Около стражи лежал я на койке, заложив руки за голову и размышляя о множестве самых разных вещей. Гальвард и Мелитон с Фойлой о чем-то разговаривали между собой, но к их разговорам я не прислушивался. В полдень, когда одна из Пелерин принесла нам обед, Мелитон, привлекая мое внимание, постучал о край миски вилкой и объявил:
– Севериан, будь любезен, окажи нам услугу.
Отвлечься от раздумий да предположений я был только рад и ответил, что готов помочь всем, чем сумею.
Обладательница особой лучезарной улыбки, дарованной некоторым девушкам от Природы, Фойла одарила ею меня.
– Дело вот в чем. Эти двое все утро грызутся из-за меня. Будь оба здоровы, решили бы спор поединком, но до выздоровления им еще далеко, а я так долго, пожалуй, не выдержу. И вот сегодня мне вспомнилось, как мать с отцом коротали долгие зимние вечера, сидя у очага. «Если я выйду замуж за Гальварда или за Мелитона, когда-нибудь нам тоже придется точно так же коротать вечера», – подумала я и решила выбрать в мужья того, кто окажется лучшим рассказчиком. И не смотри на меня, будто на сумасшедшую: это единственное благоразумное решение, пришедшее мне в голову за всю жизнь. Оба они хотят взять меня в жены, оба очень собой недурны, у обоих – ни кола ни двора, и если мы не достигнем согласия, они, чего доброго, поубивают друг друга… или я сама обоих их придушу. Ты человек образованный, это по разговору видно, а значит, кому, как не тебе, послушать и рассудить? Гальварду выпало рассказывать первым, и истории чтоб были собственные, а не из книг.
Сохранявший кое-какую способность ходить, Гальвард поднялся с койки, подошел ближе и уселся в ногах у Мелитона.

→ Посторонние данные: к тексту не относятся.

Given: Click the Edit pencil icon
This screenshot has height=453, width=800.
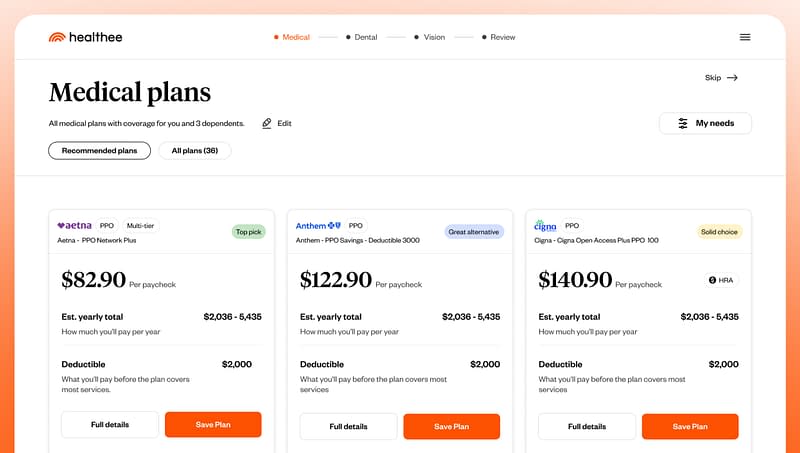Looking at the screenshot, I should [267, 123].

VII. Рассказ Гальварда. История о двух зверобоях
– Случилось это на самом деле. Историй я помню много. Часть их – явные выдумки, хотя и могли, наверное, произойти на самом деле в какие-нибудь давние, всеми забытые времена. Однако историй правдивых мне тоже известно немало, потому как у нас, на южных островах, нередко случается такое, что вам, северянам, даже во сне не приснится. Эту я выбрал, поскольку сам к ней имею касательство, и видел, и слышал не меньше любого другого.

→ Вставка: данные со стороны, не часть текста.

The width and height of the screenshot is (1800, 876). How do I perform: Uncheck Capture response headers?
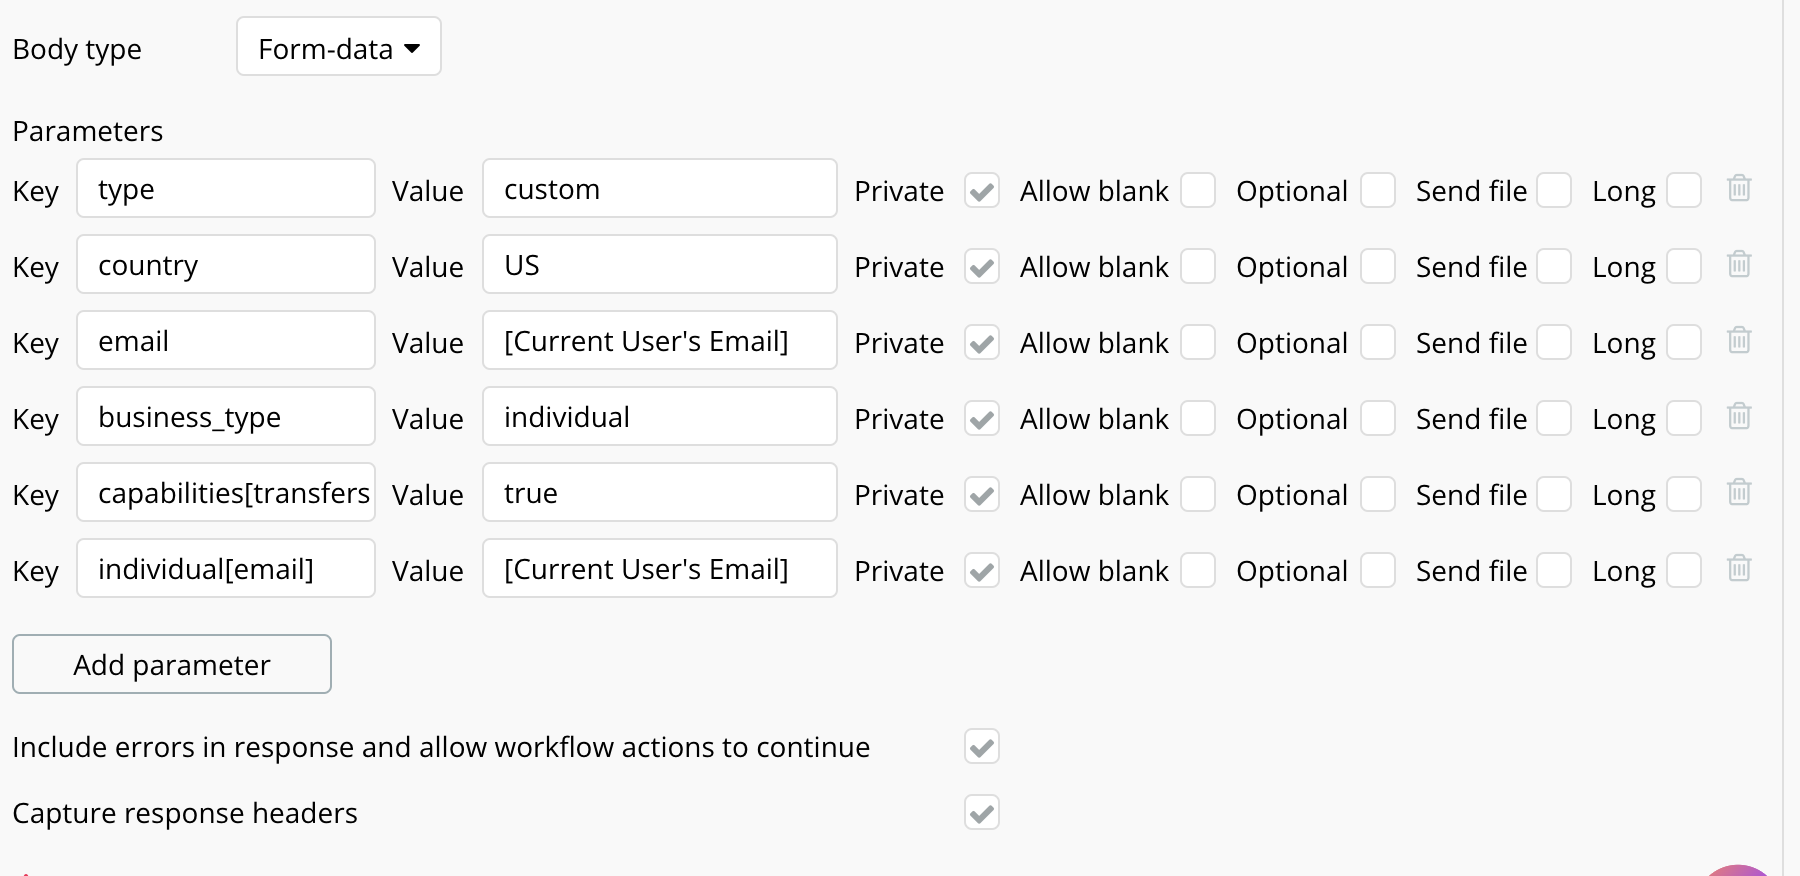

Родом я с самого восточного из гряды южных островов, а называется он Гляциэс. Так вот, жили на нашем острове муж с женой, мои дед да бабка, и было у них три сына – Анскар, Гальвард и Гундульф. Гальвард и был мне отцом. Когда я подрос настолько, чтоб помогать ему, он больше уж не рыбачил и не охотился с братьями, а стали мы ходить в море вдвоем, чтоб привозить все добытое домой – матери, сестрам и младшему брату.
Ну а дядья мои остались холостяками и потому делили лодку на двоих. Все, что ни наловят, съедали сами либо отдавали деду с бабкой, изрядно уже одряхлевшим, а в летнее время возделывали дедову землю. Угодья деду принадлежали лучшие на всем острове – в единственной долине, куда никогда не задували студеные ветры, и росло там такое, что на Гляциэсе обычно не вызревало, потому как урожайный сезон в той долине продолжался на две недели дольше.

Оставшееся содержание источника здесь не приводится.